An award-winning research project, funded by the British Heart Foundation (BHF), has tested a new imaging method which could help improve how doctors predict a patient's risk of having a heart attack (1).
Scientists from the University of Edinburgh, a BHF Centre of Research Excellence, in collaboration with the University of Cambridge are the first to demonstrate the potential of combining PET and CT scanning to image the disease processes directly in the coronary arteries that cause heart attacks (2).
There are nearly 2.7 million people living with coronary heart disease (CHD) in the UK and it kills 88,000 people each year. Most of these deaths are caused by a heart attack. Each year there are around 124,000 heart attacks in the UK (3).
The research, published in the Journal of the American College of Cardiology (JACC) (4), involved giving over 100 people a CT calcium score to measure the amount of calcified or hardened plaques in their coronary arteries. This is a standard test, which is commonly used to predict CHD risk but cannot distinguish calcium that has been there for some time from calcium that is actively building up.
The patients were also injected with two tracers, special molecules that show up on certain imaging scans and can be used to track substances in the body.

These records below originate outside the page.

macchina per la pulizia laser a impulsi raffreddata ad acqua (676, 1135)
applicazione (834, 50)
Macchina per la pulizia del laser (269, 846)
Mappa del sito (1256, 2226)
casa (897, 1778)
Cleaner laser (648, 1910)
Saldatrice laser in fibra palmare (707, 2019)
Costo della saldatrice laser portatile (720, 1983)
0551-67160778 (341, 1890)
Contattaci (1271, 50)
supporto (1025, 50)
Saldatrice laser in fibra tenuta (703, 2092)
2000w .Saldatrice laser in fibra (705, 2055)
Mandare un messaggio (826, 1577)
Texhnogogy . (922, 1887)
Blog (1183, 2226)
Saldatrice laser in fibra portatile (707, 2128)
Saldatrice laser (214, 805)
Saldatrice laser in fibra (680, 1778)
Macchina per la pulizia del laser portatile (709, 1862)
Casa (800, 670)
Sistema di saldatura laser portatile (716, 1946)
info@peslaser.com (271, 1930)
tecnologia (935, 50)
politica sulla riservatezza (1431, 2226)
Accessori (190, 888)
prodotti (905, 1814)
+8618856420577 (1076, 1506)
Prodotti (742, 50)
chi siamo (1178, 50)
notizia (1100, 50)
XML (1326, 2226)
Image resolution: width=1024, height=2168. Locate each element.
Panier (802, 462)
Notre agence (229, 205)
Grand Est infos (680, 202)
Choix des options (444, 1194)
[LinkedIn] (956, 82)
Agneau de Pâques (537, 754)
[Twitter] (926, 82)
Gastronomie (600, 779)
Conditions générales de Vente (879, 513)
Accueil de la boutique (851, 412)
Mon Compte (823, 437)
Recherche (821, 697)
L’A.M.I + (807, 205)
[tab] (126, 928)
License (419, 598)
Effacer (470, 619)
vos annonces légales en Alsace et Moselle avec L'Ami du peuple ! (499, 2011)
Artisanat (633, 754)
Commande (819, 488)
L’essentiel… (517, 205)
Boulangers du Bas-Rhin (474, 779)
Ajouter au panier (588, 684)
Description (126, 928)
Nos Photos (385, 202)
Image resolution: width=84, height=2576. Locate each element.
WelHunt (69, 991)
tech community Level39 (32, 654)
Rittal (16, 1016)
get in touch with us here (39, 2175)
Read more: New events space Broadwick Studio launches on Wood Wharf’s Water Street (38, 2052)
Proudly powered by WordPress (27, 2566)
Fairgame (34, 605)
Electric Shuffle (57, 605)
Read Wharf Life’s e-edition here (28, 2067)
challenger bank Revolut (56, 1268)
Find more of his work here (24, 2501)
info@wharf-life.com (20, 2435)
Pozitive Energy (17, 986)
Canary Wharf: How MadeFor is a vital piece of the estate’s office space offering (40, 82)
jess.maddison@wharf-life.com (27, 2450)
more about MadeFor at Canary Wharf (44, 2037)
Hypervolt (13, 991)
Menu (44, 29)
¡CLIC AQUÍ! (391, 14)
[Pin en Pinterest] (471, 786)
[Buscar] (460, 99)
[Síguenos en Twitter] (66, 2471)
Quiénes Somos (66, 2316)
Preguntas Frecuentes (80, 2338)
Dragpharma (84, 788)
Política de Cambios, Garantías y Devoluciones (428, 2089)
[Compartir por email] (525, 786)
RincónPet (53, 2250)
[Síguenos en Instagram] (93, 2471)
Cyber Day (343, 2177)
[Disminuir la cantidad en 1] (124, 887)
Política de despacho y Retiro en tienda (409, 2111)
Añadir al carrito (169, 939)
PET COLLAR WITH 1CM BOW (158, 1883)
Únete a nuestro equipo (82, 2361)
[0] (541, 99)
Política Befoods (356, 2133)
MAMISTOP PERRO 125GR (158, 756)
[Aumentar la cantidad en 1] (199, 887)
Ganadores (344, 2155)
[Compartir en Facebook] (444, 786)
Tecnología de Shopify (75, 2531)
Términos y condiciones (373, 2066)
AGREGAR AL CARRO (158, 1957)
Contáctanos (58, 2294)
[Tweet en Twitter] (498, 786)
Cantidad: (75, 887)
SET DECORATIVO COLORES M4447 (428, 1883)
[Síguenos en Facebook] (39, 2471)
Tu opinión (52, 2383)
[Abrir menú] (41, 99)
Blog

One of these tracers, 18F-sodium fluoride (18F-NaF), is a molecule taken up by cells in which active calcification is occurring. The 18F-NaF can then be picked up and measured on PET scans.
The researchers wanted to see if they could identify patients with active, ongoing calcification because these patients may be at higher risk than patients in whom the calcium developed a long time ago.
The results showed that increased 18F-NaF activity could be observed in specific coronary artery plaques in patients who had many other high-risk markers of cardiovascular disease.